Source data
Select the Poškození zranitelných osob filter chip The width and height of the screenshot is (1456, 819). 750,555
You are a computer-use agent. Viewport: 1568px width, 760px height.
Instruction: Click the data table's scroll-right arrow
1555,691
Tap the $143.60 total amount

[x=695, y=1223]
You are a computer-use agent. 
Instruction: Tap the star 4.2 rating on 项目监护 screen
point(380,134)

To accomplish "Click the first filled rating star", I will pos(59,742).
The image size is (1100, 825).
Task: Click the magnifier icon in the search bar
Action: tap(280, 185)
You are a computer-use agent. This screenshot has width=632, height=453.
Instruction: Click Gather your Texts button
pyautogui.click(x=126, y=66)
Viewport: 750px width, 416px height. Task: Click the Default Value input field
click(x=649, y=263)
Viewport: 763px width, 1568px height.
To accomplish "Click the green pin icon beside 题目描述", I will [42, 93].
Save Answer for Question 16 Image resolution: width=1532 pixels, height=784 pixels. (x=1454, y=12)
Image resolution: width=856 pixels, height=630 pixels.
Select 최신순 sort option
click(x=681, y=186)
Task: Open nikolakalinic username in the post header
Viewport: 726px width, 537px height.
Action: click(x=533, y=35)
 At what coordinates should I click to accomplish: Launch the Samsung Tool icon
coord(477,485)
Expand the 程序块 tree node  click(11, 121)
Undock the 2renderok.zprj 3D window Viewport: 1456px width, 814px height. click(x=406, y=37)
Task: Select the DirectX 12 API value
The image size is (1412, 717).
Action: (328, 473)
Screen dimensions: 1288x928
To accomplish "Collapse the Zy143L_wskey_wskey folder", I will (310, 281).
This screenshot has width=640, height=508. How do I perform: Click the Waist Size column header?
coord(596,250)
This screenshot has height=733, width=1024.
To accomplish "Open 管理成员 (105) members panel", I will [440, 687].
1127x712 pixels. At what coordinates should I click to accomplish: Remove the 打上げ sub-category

## EXERCISE DESCRIPTION
Render the lines of the entries as a Markdown table with the columns "Row" and "Line", leaving out blank lines.

## OUTPUT FOR THIS TASK
| Row | Line |
|---|---|
| 1 | Select the Poškození zranitelných osob filter chip The width and height of the screenshot is (1456, 819). 750,555 |
| 2 | You are a computer-use agent. Viewport: 1568px width, 760px height. |
| 3 | Instruction: Click the data table's scroll-right arrow |
| 4 | 1555,691 |
| 5 | Tap the $143.60 total amount |
| 6 | [x=695, y=1223] |
| 7 | You are a computer-use agent.  |
| 8 | Instruction: Tap the star 4.2 rating on 项目监护 screen |
| 9 | point(380,134) |
| 10 | To accomplish "Click the first filled rating star", I will pos(59,742). |
| 11 | The image size is (1100, 825). |
| 12 | Task: Click the magnifier icon in the search bar |
| 13 | Action: tap(280, 185) |
| 14 | You are a computer-use agent. This screenshot has width=632, height=453. |
| 15 | Instruction: Click Gather your Texts button |
| 16 | pyautogui.click(x=126, y=66) |
| 17 | Viewport: 750px width, 416px height. Task: Click the Default Value input field |
| 18 | click(x=649, y=263) |
| 19 | Viewport: 763px width, 1568px height. |
| 20 | To accomplish "Click the green pin icon beside 题目描述", I will [42, 93]. |
| 21 | Save Answer for Question 16 Image resolution: width=1532 pixels, height=784 pixels. (x=1454, y=12) |
| 22 | Image resolution: width=856 pixels, height=630 pixels. |
| 23 | Select 최신순 sort option |
| 24 | click(x=681, y=186) |
| 25 | Task: Open nikolakalinic username in the post header |
| 26 | Viewport: 726px width, 537px height. |
| 27 | Action: click(x=533, y=35) |
| 28 |  At what coordinates should I click to accomplish: Launch the Samsung Tool icon |
| 29 | coord(477,485) |
| 30 | Expand the 程序块 tree node  click(11, 121) |
| 31 | Undock the 2renderok.zprj 3D window Viewport: 1456px width, 814px height. click(x=406, y=37) |
| 32 | Task: Select the DirectX 12 API value |
| 33 | The image size is (1412, 717). |
| 34 | Action: (328, 473) |
| 35 | Screen dimensions: 1288x928 |
| 36 | To accomplish "Collapse the Zy143L_wskey_wskey folder", I will (310, 281). |
| 37 | This screenshot has width=640, height=508. How do I perform: Click the Waist Size column header? |
| 38 | coord(596,250) |
| 39 | This screenshot has height=733, width=1024. |
| 40 | To accomplish "Open 管理成员 (105) members panel", I will [440, 687]. |
| 41 | 1127x712 pixels. At what coordinates should I click to accomplish: Remove the 打上げ sub-category |